● Exercise: Search the data below for lines that include the word "will" and state how many there are, nothing else.

Start of Exercise inputs

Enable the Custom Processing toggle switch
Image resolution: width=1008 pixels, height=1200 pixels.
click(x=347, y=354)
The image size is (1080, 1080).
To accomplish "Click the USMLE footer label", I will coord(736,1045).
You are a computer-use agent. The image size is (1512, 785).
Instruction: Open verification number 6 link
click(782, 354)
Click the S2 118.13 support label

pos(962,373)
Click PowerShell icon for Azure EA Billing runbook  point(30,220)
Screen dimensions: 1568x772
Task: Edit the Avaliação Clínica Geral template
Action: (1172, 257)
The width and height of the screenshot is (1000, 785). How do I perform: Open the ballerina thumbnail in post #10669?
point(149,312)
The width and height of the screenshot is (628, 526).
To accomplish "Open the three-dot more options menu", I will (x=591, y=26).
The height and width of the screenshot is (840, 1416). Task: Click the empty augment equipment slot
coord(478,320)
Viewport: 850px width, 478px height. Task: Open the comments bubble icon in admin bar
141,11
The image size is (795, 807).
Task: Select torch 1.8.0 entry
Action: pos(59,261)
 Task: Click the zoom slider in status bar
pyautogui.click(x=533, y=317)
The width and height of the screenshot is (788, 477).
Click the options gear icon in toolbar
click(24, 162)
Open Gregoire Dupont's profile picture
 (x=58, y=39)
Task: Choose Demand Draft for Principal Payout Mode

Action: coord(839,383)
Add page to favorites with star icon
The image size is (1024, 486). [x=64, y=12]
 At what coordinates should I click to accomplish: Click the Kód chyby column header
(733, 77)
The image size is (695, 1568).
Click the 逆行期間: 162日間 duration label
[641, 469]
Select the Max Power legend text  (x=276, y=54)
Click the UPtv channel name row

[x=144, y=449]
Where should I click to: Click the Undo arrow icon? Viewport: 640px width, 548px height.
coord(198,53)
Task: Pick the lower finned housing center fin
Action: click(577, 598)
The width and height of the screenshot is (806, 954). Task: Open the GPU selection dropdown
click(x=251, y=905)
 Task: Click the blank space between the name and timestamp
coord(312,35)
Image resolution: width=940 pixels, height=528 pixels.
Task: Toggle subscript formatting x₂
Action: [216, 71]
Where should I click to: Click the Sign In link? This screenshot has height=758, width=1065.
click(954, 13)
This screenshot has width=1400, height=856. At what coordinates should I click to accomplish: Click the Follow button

End of Exercise inputs

● Result below: 2